幻覚少女
【作者】
根本 総一郎
【あらすじ・概要】
大学生の創は、自殺の名所と呼ばれる山羊山で幽霊、弥生と出会う。30年前にトンネルの落盤事故で死んだ弥生は、「私利のためトンネル工事費を抑えさせた」と噂された政治家 久我への怨念を果たすため、地縛霊となりこの世に漂っていた。弥生は創に久我への復讐を手伝うように持ちかける。実は以前から創の家にいたもう一人の幽霊、映画好き幼女である 朱美も姿を現し幽霊たちとの暮らしが始まる。創は、弥生の復讐を手伝う中で失っていた生きる力を取り戻す。

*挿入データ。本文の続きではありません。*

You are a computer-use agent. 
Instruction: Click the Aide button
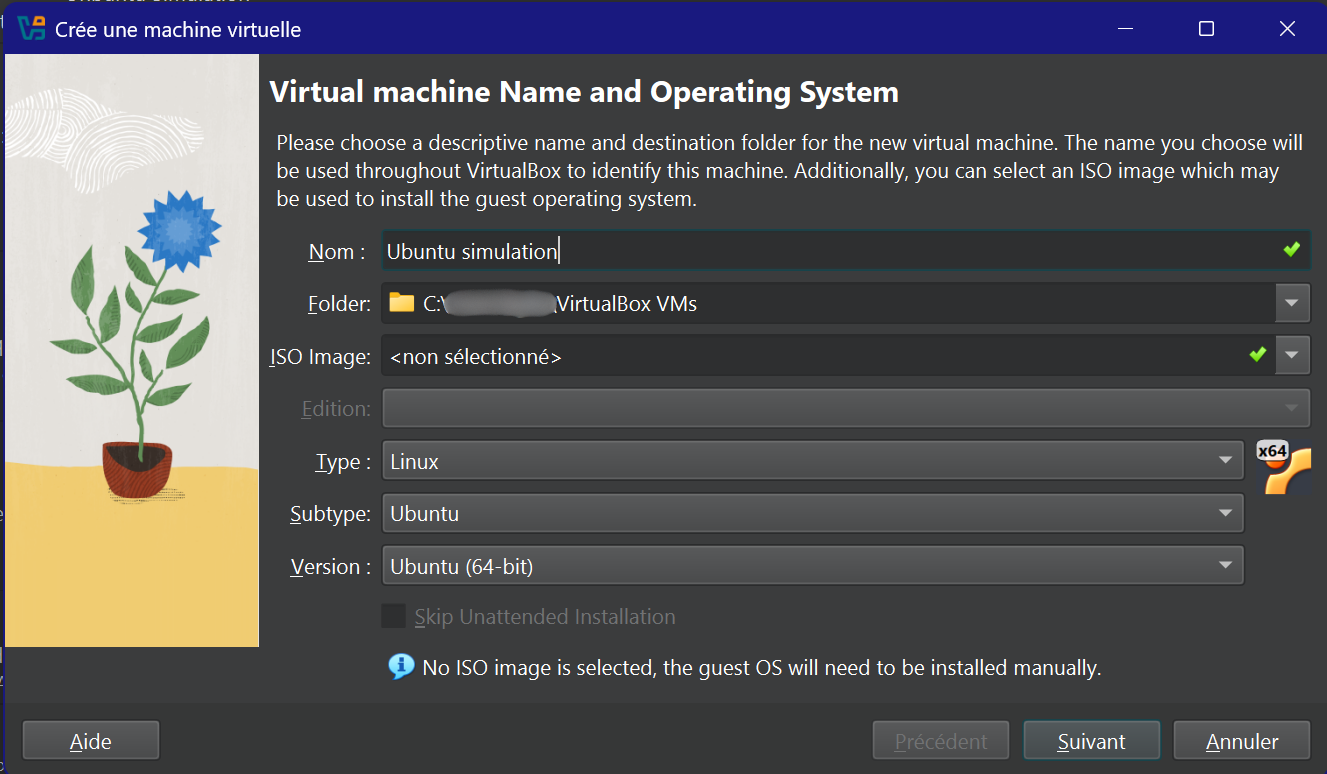[90, 740]
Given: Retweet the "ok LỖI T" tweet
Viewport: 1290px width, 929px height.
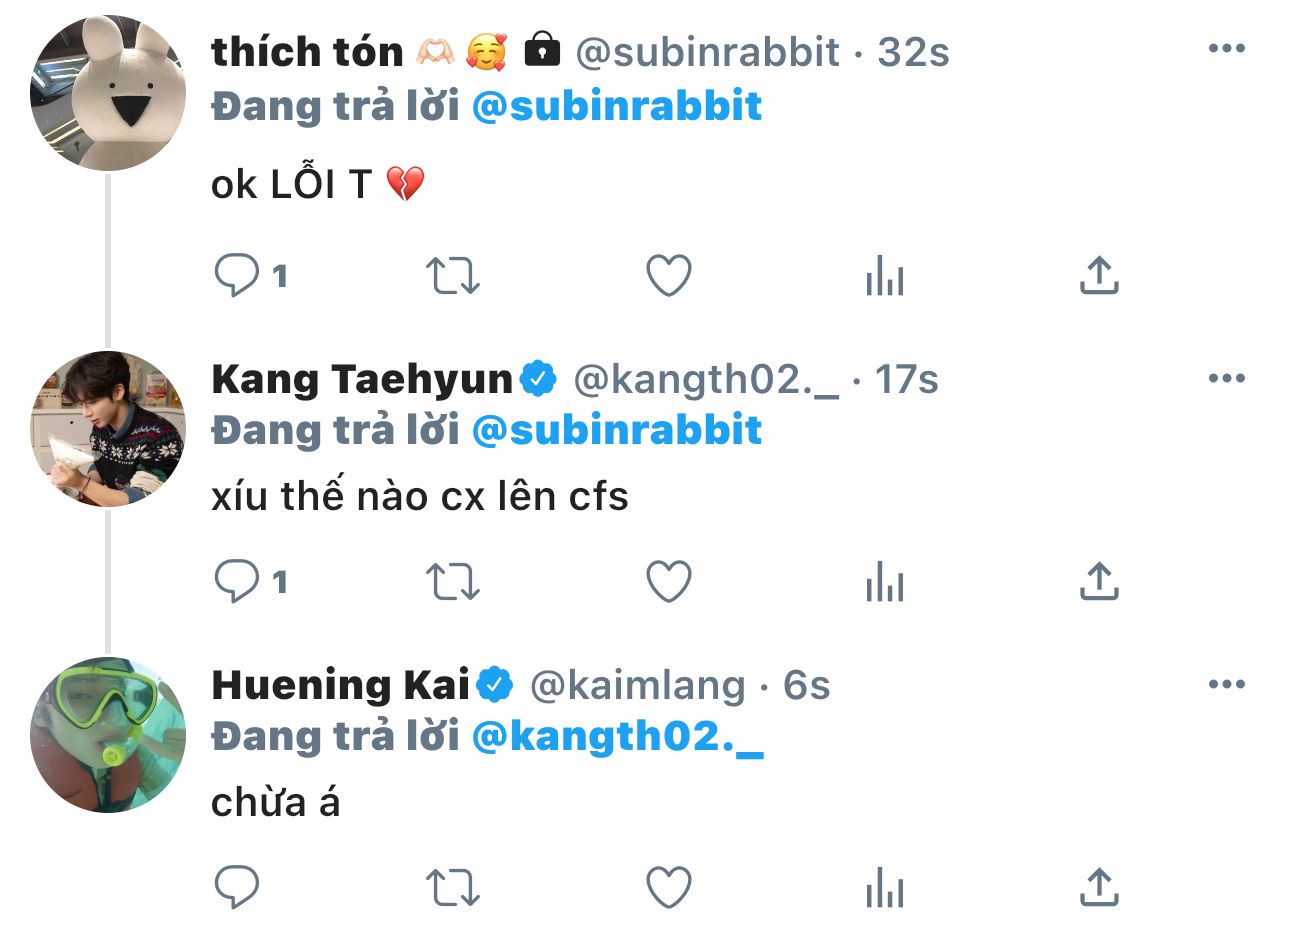Looking at the screenshot, I should click(x=453, y=276).
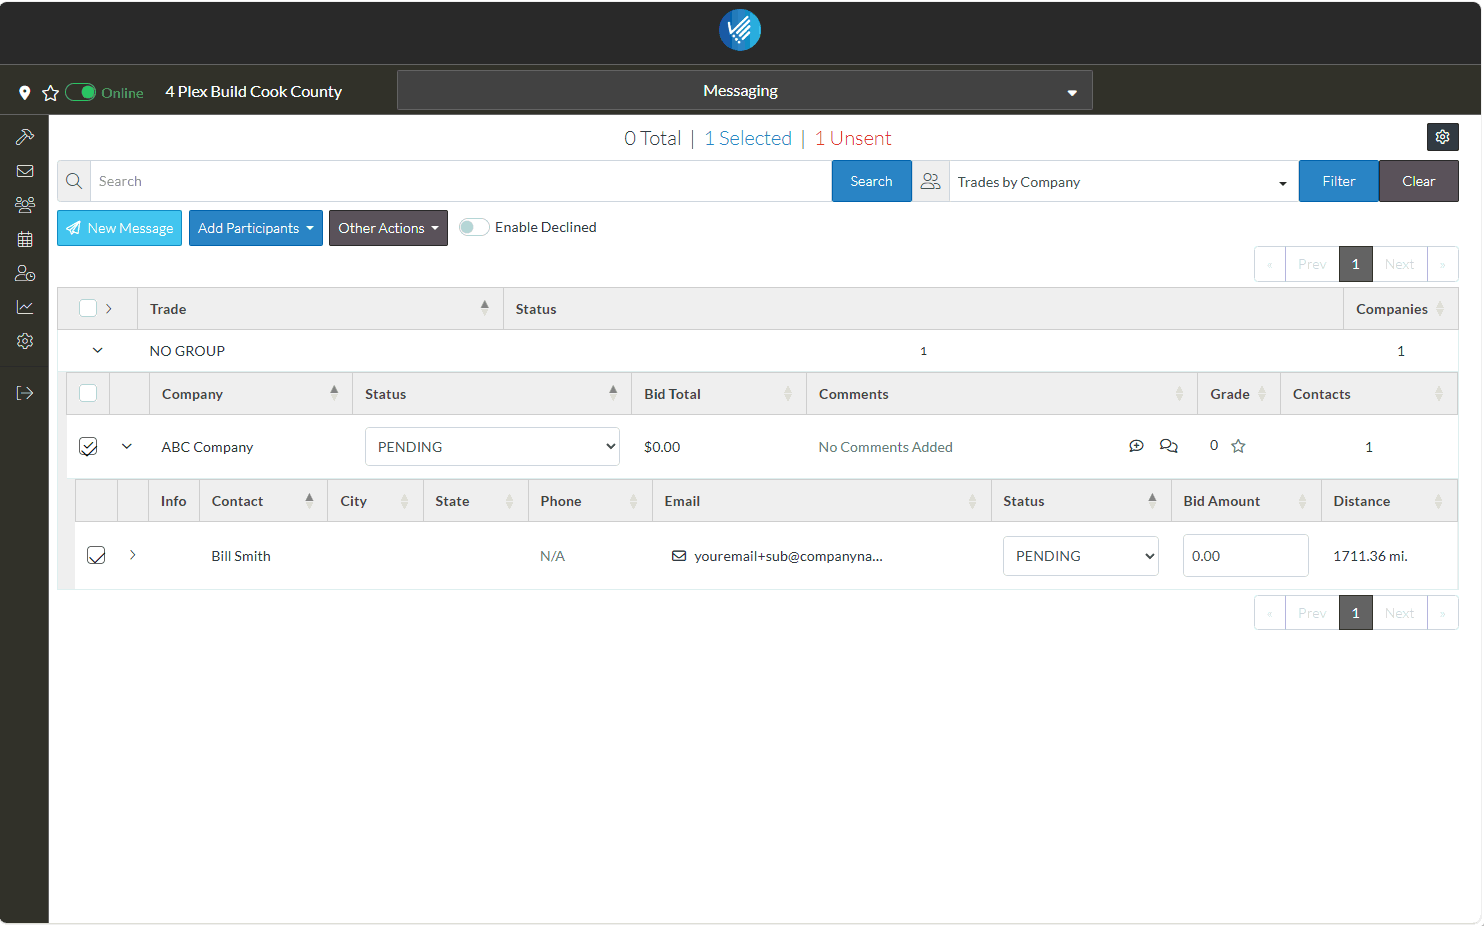Viewport: 1484px width, 926px height.
Task: Enable the Declined toggle switch
Action: [474, 227]
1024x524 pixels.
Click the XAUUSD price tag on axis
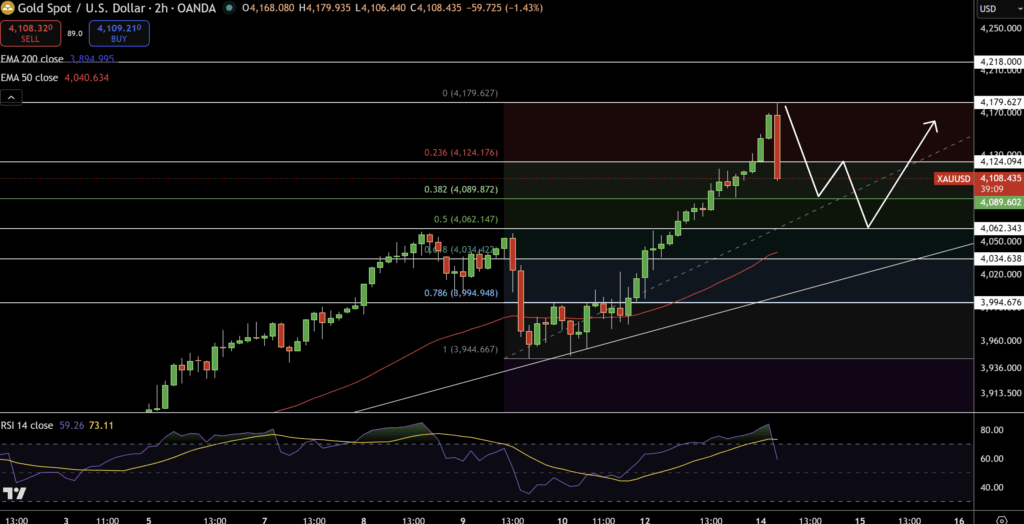click(x=951, y=179)
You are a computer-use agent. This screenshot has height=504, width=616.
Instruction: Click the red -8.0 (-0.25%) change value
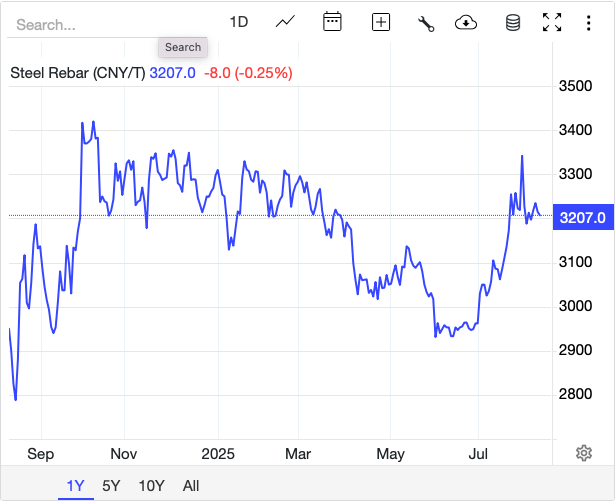click(248, 72)
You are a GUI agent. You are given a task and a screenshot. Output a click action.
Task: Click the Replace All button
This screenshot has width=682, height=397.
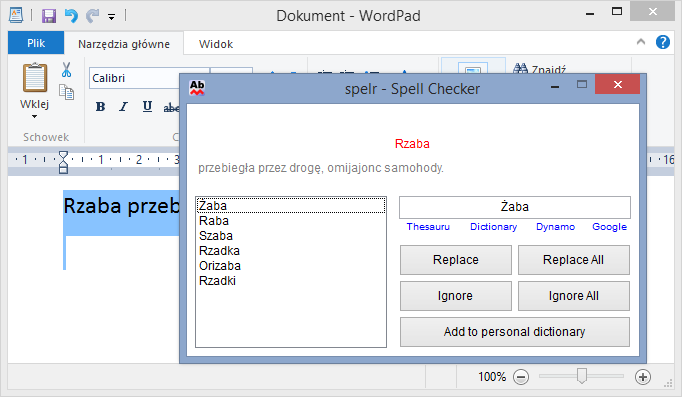click(x=574, y=260)
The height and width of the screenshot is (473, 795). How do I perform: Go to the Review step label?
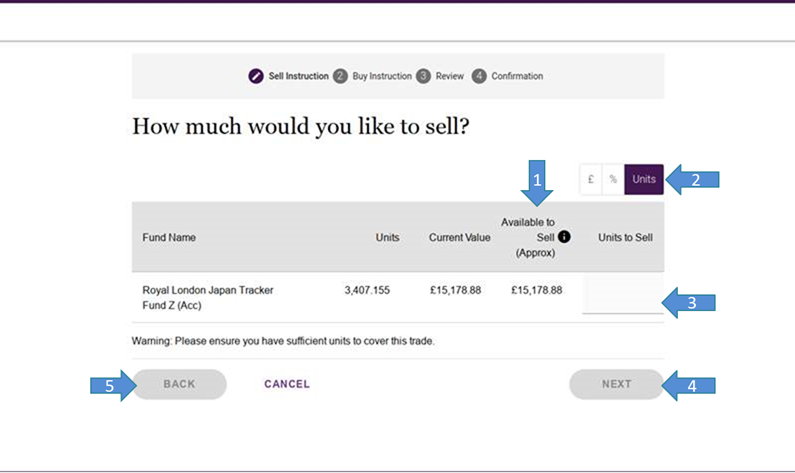(x=450, y=76)
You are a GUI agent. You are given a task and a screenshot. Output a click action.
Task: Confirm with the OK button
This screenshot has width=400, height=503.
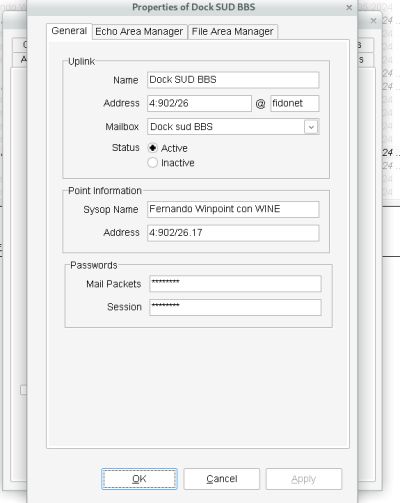(x=139, y=479)
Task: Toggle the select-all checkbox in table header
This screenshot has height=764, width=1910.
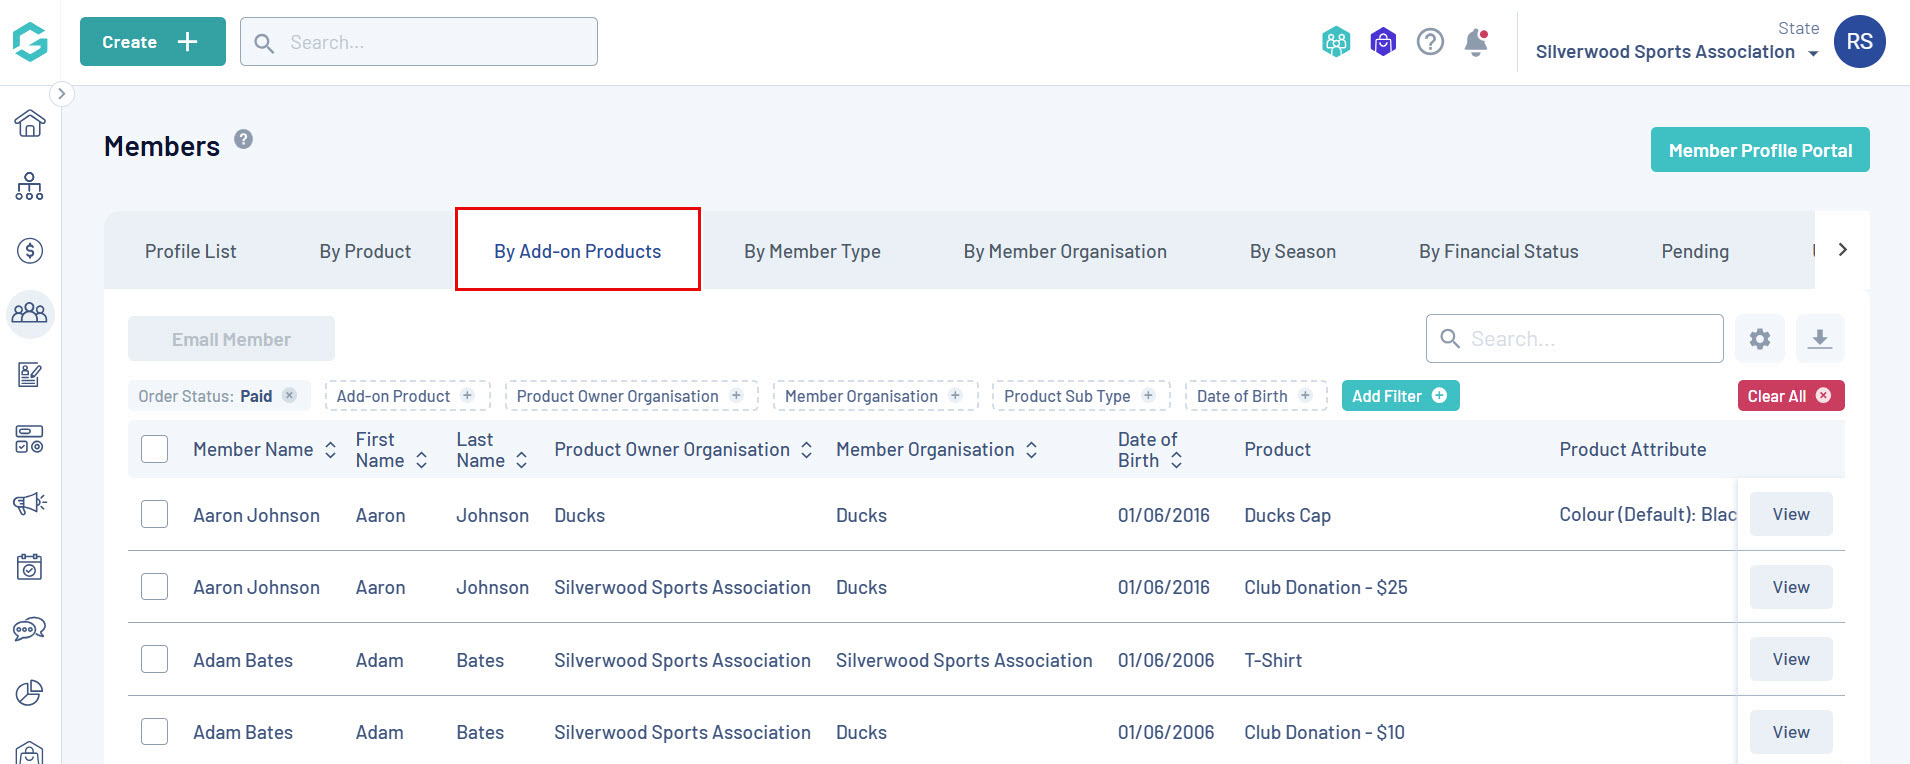Action: [x=155, y=449]
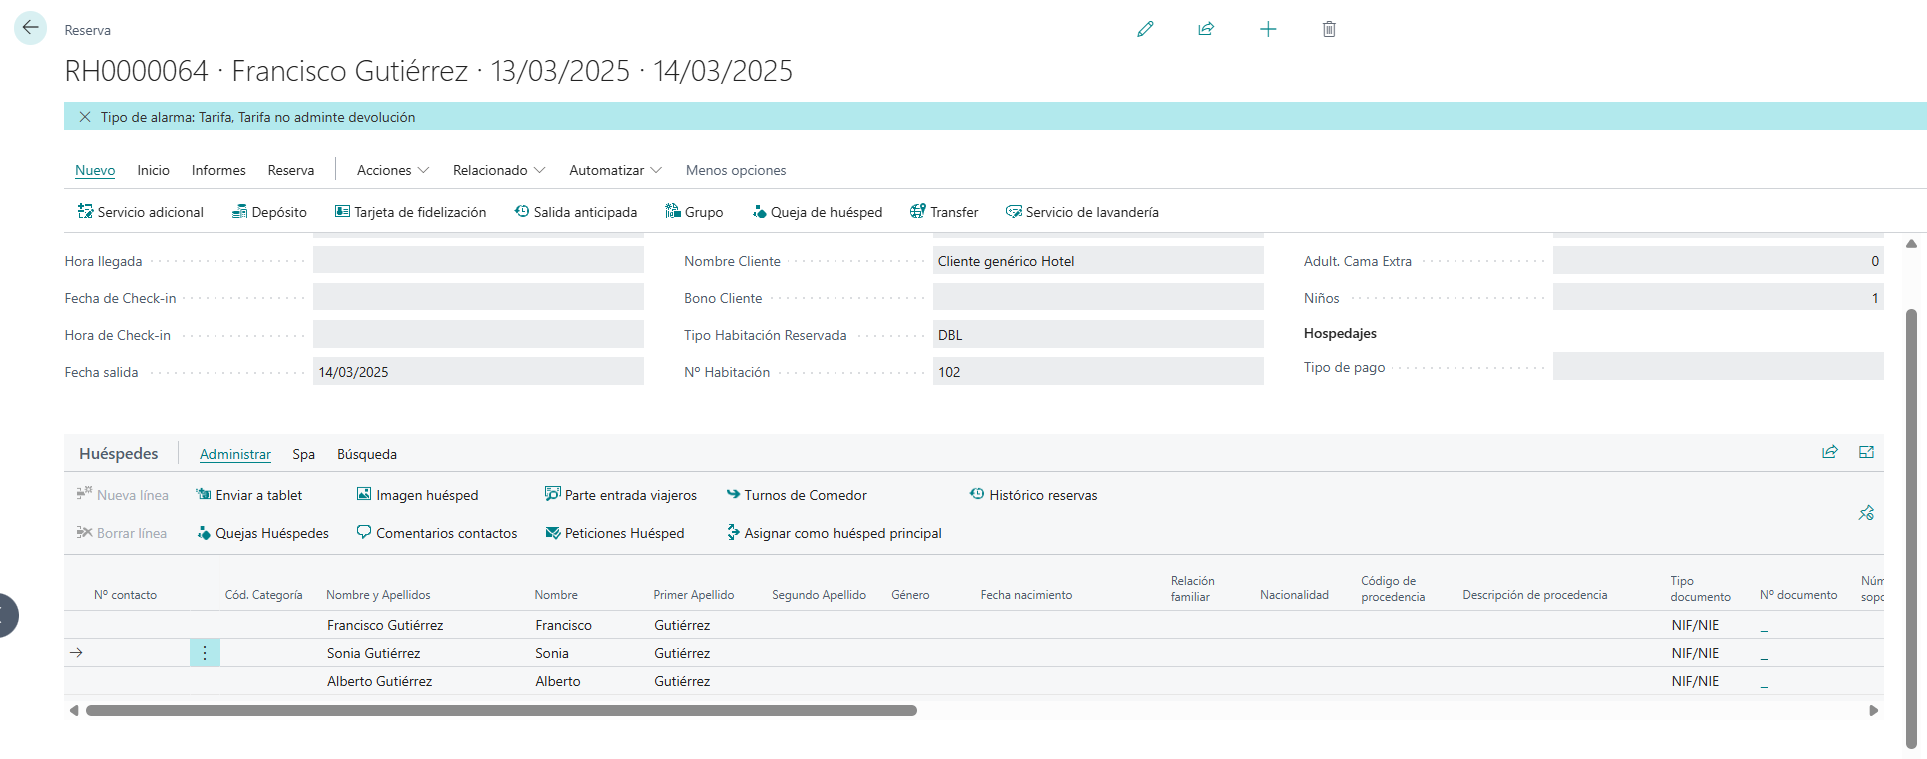This screenshot has width=1927, height=759.
Task: Dismiss the Tipo de alarma notification
Action: 85,117
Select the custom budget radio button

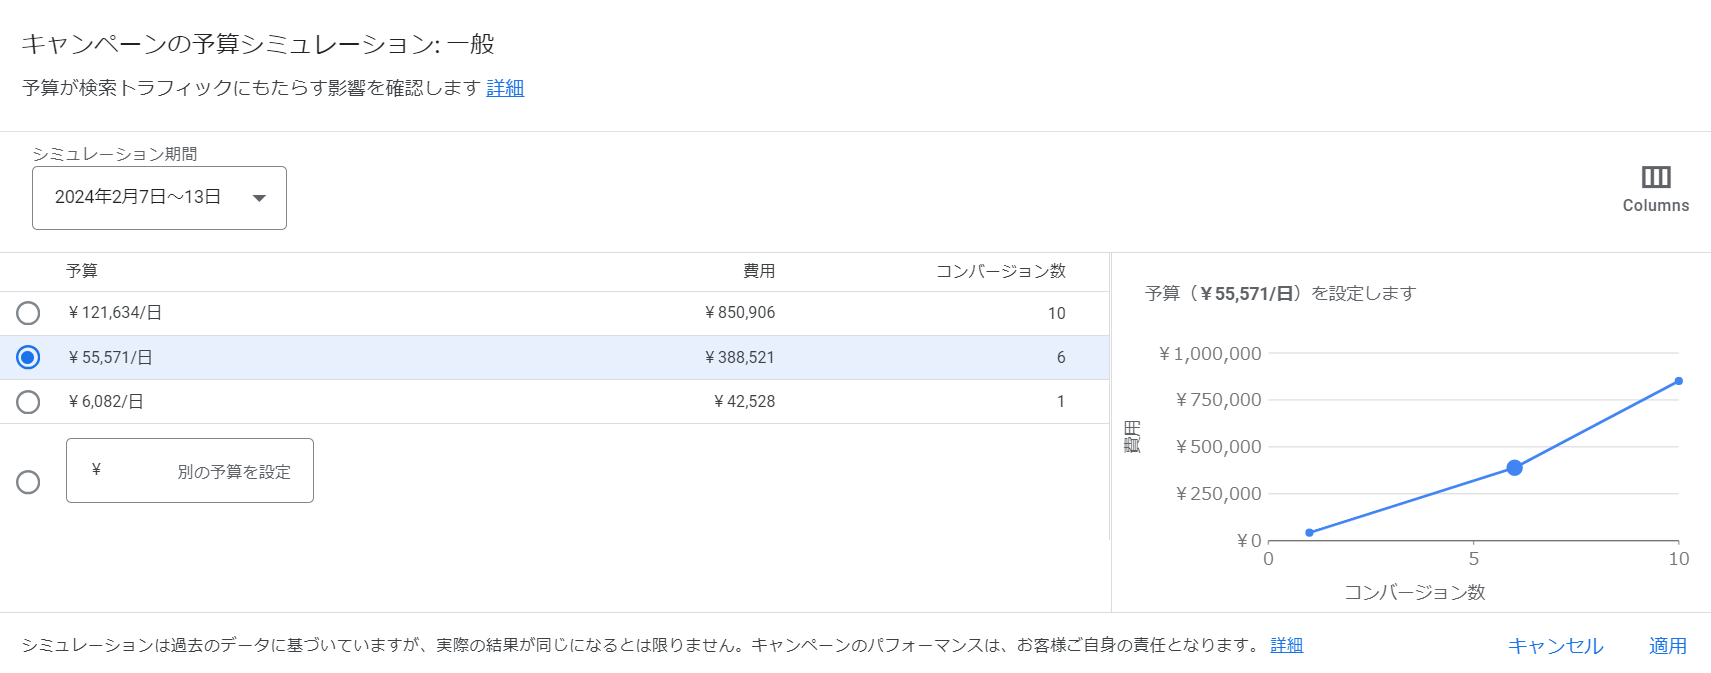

創が30年前の事故を調べていく中で、弥生の信じているのとは違う事実が浮かび上がってくる。
【感想・考察】
直球で人の心を揺さぶりに来る。読むのは3度目だがまた涙腺が緩んでしまった。人が人に与える影響。親の子供への想い、子の親への想い。死があるからこそ輝く正の重さ。「人の死で感情を揺さぶるストーリーはチープだ」いう言葉をどこかで聞いたが、例えチープでも、まっすぐなストーリーは強く心を動かす。こういう作品を読みたい。